Der östlichste Teil der Stadt, der unter dem Namen Juwelenstraßen bekannt war, war der eleganteste; er hatte wunderschöne Wirtshäuser, teure Speiselokale und gut ausgestattete Läden, die mit allen möglich Waren aus der bekannten Welt sowie mit den Erzeugnissen der berühmtesten Weber und Goldschmiede Golgarns handelten, welche die außergewöhnlich weiche Wolle der heimischen Bergschafe und die Saphire, Rubine und Turmaline aus den Minen in den Bergen verarbeiteten.
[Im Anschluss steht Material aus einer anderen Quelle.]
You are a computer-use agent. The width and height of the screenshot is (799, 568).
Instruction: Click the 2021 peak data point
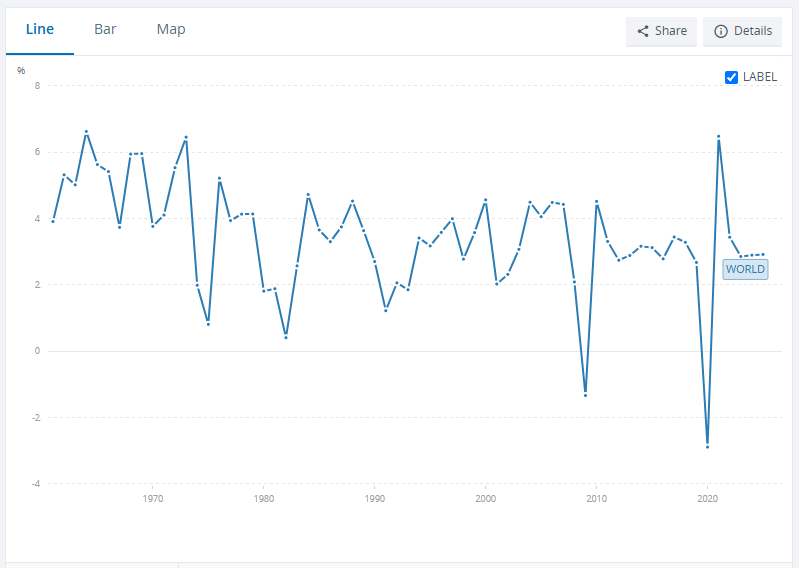point(718,137)
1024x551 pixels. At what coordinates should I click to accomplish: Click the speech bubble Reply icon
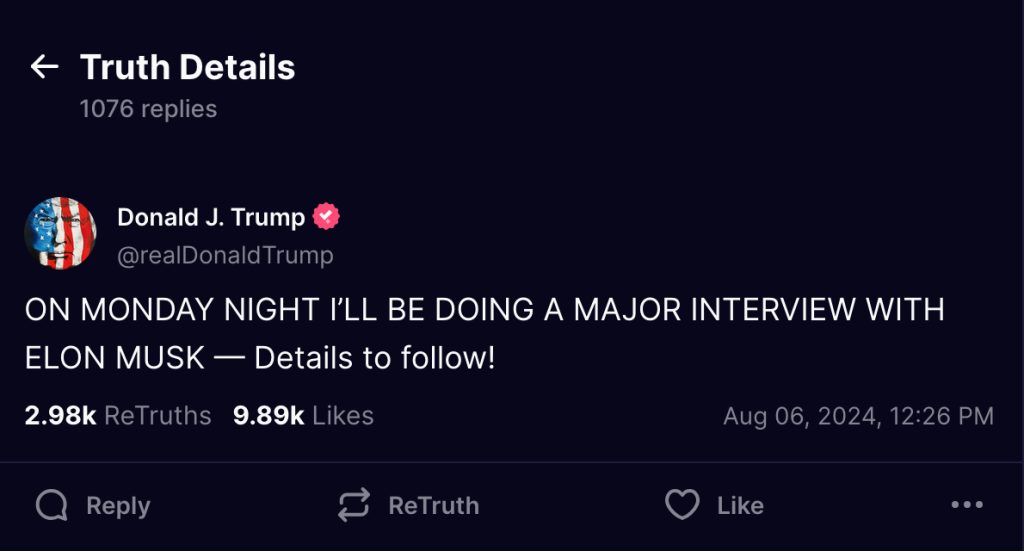pos(52,505)
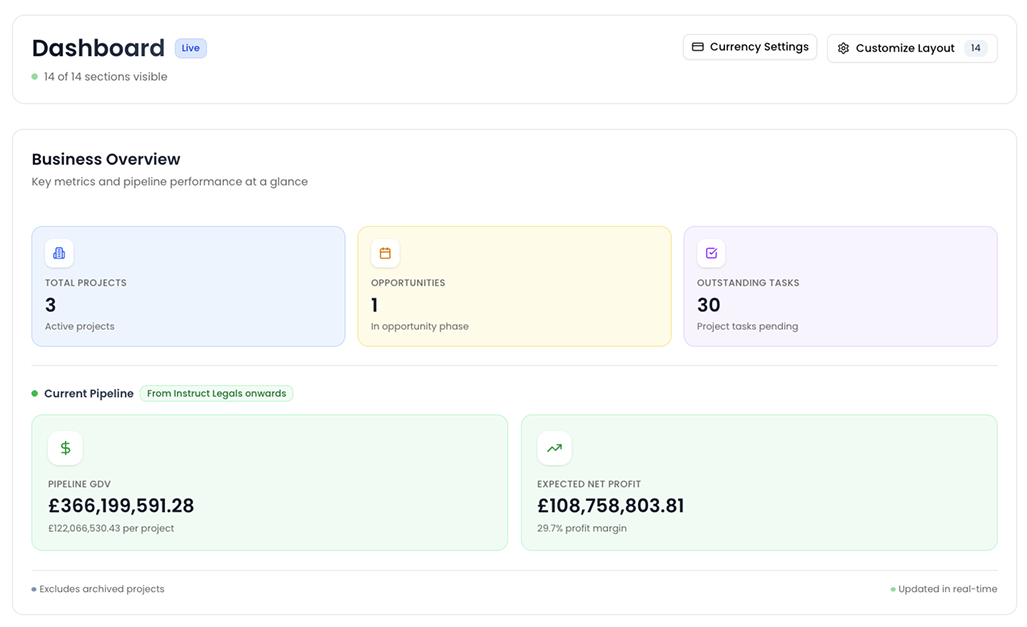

Je weiter man von den Juwelenstraßen wegging, desto schlichter wurden die Angebote. Der Mittelpunkt der Stadt, der um ein riesiges Wohnheim mit dem Namen Seemannsrast herumgebaut war, war ein sauberes, freundliches Gebiet mit vielen Gaststätten und Läden für die Arbeiter und Arbeiterinnen der Stadt und für all jene, welche zur See fuhren und eine ruhige, friedliche Nacht verbringen wollten, bevor sie wieder ausliefen.
Weiter im Westen, bei den weniger besuchten Piers und den Fischerdörfern, waren die Läden und Bierhäuser heruntergekommener. Hier zogen die ärmeren Söhne Golgarns schon seit unvordenklichen Zeiten den Lebensunterhalt für sich und ihre Familien aus dem Wasser. In diesen Stadtteilen war das Leben rauer, die Polizei weniger sichtbar, doch die Marinesoldaten und die bewaffnete Küstenwache waren niemals allzu weit entfernt. Der Handel übers Meer zog auch unangenehme Elemente an, und so hatte Golgarn eine der am besten ausgerüsteten Seestreitkräfte der bekannten Welt, nicht um einen Seekrieg zu führen oder mit ihren Armadas andere Hafenstädte zu bedrohen, sondern um Piraten und anderen Abschaum des Meeres fernzuhalten, der die Küstennationen als Beute ansah.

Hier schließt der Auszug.